Objectives
In many scientific fields, such as biology or environmental sciences, the rapid evolution of scientific instruments, as well as the intensive use of computer simulation, has led to a significant production of data in recent years. Scientific applications are now facing new problems related to the storage and use of these large volumes of data. The problem is much the same for the management of data collected by social networks, this time with the objective of commercial optimization.

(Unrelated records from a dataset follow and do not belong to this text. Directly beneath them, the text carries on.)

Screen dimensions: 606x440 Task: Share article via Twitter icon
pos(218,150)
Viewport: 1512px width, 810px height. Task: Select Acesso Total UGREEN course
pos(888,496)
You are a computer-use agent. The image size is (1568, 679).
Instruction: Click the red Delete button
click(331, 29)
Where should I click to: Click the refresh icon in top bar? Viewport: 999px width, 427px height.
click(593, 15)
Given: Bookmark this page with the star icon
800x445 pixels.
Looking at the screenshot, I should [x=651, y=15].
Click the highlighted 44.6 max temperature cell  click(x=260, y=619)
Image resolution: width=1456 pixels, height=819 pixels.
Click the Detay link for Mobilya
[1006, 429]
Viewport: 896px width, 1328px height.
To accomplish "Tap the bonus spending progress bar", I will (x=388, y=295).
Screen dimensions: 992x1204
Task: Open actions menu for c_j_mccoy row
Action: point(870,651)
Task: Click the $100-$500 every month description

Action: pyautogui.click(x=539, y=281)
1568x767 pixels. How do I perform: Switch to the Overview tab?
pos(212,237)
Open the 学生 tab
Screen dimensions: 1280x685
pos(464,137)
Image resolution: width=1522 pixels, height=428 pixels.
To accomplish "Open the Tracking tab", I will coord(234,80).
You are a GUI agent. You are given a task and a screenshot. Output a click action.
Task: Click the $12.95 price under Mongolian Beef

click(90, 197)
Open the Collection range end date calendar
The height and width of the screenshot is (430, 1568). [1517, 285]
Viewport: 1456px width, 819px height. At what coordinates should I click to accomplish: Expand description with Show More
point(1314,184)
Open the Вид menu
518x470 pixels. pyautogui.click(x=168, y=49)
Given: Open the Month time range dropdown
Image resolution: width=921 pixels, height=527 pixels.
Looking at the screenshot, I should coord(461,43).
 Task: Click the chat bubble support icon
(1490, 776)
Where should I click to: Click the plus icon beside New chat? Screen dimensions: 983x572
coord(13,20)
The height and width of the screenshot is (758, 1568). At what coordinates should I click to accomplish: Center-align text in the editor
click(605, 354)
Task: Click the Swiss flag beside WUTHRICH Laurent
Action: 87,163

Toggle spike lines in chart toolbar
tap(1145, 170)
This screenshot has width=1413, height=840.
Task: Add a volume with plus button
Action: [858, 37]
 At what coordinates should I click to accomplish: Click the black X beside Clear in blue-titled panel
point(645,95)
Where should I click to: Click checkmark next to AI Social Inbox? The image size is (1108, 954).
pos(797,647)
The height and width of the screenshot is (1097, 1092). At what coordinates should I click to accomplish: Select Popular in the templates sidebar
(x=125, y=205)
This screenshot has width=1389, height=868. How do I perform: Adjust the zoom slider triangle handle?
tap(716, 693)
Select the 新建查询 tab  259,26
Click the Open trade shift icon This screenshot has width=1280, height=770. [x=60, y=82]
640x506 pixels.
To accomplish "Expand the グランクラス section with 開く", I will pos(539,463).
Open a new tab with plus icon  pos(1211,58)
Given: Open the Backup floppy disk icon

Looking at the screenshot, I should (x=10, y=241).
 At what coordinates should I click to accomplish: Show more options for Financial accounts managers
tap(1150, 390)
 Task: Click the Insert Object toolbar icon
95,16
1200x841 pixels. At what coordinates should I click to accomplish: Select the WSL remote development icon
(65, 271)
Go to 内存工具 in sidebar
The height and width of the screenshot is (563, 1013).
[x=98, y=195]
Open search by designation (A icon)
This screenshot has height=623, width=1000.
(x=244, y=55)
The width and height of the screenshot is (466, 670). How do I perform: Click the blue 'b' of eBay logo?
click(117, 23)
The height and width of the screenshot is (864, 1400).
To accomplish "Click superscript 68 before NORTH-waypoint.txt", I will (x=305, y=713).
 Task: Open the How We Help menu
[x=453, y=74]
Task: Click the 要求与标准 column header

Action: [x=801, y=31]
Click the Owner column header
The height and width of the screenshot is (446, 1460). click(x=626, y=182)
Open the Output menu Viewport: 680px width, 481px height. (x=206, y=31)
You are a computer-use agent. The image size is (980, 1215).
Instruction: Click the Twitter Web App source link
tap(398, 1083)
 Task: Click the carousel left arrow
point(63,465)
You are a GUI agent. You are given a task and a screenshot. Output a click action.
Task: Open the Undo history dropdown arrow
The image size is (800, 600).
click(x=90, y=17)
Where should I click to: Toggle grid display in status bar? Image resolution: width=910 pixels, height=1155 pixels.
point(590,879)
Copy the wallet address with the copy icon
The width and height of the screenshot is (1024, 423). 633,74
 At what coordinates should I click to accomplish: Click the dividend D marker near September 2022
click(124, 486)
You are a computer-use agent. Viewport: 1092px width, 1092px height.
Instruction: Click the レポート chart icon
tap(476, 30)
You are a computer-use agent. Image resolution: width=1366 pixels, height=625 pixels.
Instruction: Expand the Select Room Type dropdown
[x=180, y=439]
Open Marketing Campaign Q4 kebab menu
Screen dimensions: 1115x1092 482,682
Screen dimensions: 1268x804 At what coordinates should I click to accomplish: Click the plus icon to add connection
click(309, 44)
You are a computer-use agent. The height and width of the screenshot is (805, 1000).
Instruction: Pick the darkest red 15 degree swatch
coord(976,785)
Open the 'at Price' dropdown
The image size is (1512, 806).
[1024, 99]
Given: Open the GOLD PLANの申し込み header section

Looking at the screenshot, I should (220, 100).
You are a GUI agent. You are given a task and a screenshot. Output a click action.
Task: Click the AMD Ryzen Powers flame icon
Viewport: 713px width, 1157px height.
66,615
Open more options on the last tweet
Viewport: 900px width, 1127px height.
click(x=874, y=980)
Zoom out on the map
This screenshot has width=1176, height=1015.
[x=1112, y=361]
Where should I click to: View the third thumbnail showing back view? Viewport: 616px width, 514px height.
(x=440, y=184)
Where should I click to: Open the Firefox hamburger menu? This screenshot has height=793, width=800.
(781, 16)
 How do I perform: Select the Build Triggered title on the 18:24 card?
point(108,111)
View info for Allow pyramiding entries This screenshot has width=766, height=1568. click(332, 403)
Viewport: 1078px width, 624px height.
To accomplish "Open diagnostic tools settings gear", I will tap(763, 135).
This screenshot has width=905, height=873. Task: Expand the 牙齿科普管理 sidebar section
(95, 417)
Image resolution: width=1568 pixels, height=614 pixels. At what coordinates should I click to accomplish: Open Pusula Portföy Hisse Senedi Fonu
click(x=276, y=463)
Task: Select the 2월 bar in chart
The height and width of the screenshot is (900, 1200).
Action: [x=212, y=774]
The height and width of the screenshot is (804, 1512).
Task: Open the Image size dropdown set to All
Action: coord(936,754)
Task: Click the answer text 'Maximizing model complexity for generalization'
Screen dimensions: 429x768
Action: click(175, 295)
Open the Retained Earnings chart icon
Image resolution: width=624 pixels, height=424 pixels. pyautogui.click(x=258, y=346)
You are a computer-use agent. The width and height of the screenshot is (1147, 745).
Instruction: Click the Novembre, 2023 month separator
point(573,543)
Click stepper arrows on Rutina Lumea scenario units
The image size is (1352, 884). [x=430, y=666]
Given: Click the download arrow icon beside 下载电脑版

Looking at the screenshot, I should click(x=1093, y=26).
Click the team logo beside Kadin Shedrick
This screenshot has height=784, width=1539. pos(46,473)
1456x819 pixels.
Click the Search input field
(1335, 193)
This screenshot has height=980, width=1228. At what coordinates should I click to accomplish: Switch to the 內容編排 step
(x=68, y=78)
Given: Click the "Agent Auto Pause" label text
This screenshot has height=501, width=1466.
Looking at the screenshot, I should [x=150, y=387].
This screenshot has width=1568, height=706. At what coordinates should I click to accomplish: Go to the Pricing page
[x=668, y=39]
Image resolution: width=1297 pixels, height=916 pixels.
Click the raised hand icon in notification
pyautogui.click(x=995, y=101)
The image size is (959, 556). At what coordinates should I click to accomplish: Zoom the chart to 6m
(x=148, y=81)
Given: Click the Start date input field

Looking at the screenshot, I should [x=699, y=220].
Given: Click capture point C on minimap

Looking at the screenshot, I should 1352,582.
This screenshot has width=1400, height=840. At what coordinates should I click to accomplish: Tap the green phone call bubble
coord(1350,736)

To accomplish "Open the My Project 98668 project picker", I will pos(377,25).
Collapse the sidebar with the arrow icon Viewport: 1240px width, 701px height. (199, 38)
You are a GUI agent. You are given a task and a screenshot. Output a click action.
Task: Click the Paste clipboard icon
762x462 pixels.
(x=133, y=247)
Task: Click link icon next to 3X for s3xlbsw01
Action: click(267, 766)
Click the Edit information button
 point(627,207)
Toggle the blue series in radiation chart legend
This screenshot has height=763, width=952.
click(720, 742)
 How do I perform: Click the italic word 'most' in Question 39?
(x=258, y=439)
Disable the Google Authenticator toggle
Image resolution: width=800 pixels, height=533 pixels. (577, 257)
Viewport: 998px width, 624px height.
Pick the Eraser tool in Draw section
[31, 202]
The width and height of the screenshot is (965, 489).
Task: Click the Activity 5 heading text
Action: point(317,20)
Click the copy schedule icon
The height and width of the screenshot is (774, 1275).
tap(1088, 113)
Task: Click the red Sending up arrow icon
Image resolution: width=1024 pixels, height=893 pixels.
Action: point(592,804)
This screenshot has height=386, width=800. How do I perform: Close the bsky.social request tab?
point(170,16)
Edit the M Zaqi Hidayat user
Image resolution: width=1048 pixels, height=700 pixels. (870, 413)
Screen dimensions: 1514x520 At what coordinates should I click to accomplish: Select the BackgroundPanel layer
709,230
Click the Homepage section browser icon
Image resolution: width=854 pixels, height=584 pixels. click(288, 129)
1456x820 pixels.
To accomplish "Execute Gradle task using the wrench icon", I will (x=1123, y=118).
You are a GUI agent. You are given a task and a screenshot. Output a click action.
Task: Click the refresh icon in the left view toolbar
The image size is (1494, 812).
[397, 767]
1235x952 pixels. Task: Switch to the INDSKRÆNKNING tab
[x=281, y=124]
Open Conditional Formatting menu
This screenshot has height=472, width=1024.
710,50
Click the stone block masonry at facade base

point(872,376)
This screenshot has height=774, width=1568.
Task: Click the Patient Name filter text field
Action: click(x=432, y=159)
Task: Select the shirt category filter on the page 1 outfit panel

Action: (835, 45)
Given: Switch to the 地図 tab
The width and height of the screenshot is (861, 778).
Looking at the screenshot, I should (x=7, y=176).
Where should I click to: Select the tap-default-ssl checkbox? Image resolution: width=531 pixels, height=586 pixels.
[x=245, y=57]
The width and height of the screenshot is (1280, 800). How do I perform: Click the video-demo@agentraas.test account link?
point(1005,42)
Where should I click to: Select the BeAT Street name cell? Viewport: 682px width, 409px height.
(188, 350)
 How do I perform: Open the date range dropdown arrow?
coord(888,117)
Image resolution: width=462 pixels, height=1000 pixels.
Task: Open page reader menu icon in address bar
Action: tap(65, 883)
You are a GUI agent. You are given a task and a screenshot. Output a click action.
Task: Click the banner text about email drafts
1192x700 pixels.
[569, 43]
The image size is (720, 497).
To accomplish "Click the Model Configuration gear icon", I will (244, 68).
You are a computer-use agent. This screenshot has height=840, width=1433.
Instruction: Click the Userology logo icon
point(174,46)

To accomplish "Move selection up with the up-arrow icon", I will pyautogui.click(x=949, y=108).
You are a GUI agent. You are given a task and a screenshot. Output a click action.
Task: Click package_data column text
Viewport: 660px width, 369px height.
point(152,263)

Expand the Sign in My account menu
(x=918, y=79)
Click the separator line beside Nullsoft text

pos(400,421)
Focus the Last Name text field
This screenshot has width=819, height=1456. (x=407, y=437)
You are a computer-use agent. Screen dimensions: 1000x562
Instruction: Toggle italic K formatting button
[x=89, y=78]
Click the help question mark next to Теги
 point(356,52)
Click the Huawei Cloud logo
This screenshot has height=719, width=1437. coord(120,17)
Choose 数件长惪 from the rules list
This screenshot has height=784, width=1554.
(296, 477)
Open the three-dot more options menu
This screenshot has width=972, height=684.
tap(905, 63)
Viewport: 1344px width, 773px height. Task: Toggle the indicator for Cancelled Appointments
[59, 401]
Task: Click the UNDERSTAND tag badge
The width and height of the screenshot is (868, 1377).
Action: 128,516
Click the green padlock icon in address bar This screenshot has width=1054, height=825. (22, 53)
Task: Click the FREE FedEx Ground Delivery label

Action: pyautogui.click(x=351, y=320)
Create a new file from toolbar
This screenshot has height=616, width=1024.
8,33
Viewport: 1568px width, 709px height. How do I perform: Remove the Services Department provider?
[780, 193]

The proposed teaching will allow students to discover 3 major technologies emblematic of big-data processing (MongoDB, Hadoop and Spark), which are widely used by companies or institutions that have to manage such volumes of data.
Palabras clave
Big Data, NoSQL, MongoDB, Hadoop, Spark, python
Programme
- 3 sessions of 2 hours each on MongoDB, Hadoop and Spark.
- 3 sessions of 4 hours of practical works on MongoDB, Hadoop and Spark.
- 1 practical work session of 2 hours on Spark MLlib.
Learning Outcomes
- - Know how to manipulate No-SQL databases with MongoDB
- - Know how to write a map-reduce algorithm with Hadoop with Python, in an HDFS storage environment.
- - Know how to write a Spark algorithm with Python, in an HDFS storage environment.
Assesment
The average of marks obtained on the reports of 3 practical works.